Священника не было, ибо дядя Арт твердо придерживался семейной традиции воинствующего агностицизма, но короткие надгробные речи произнесли несколько людей: коллега дяди по работе, тот самый который не мог удержаться от слез, кузина Кэрол, которая прилетела из Чикаго и в тот же вечер должна была вернуться обратно, и привлекательная женщина средних лет по имени Делора Стивенс, которую Старик представил как «друга дяди Арта». Дьюан задал себе вопрос, как долго дядя Арт и эта женщина были любовниками.

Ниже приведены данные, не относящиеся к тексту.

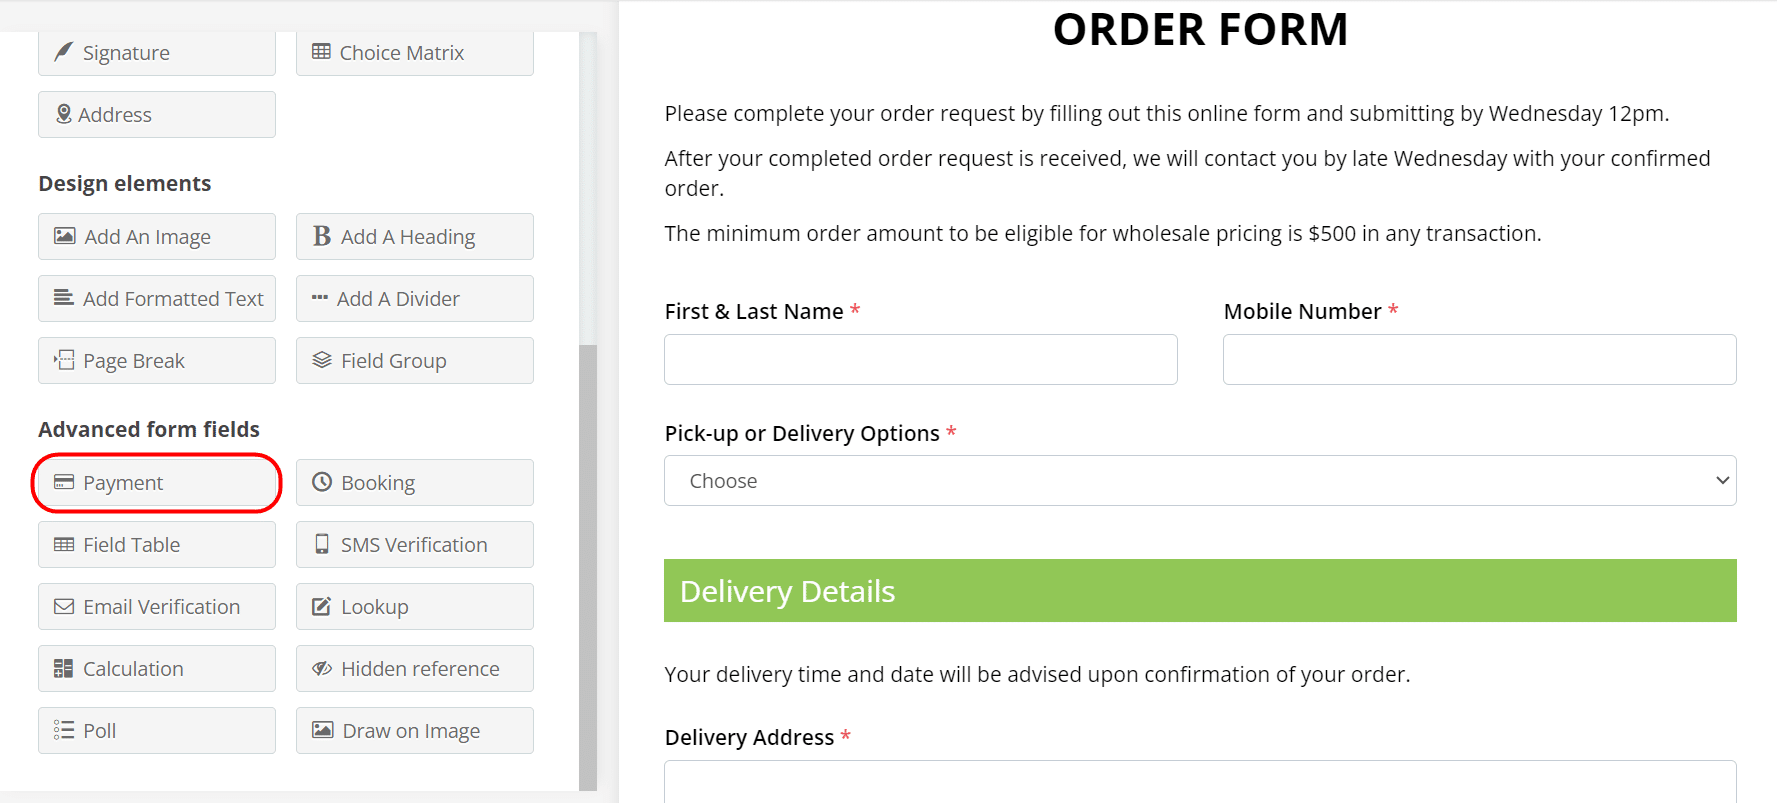1777x803 pixels.
Task: Click the Booking clock icon
Action: click(x=322, y=482)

Последняя речь принадлежала Старику: Дьюан нашел ее самой впечатляющей: никаких слов о загробной жизни, или о наградах за достойно прожитые дни, только горькие нотки в голосе из-за потери брата, и несколько слов о личности, которая не поклонялась фальшивым ценностям, а посвятила жизнь служению другим людям, честному и беззаветному. Закончил свою речь Старик чтением отрывка из Шекспира, любимого писателя дяди Арта. Дьюан ожидал услышать «Все полеты ангелов несут тебя к отдыху…», зная как ценил дядя Арт иронический подход ко всему на свете, но то, что он услышал, было песней. Местами голос Старика срывался, но он держал себя в руках и загадочные последние слова прозвучали на удивление сильно:
Для тебя не страшен зной,
Вьюги зимние и снег,
Ты окончил путь земной
Ты обрел покой навек.
Дева с пламенем в очах
Или трубочист – все прах.
Все прошло – тиранов нет,
Притеснения владык,
Больше нет ярма забот,
Равен дубу стал тростник.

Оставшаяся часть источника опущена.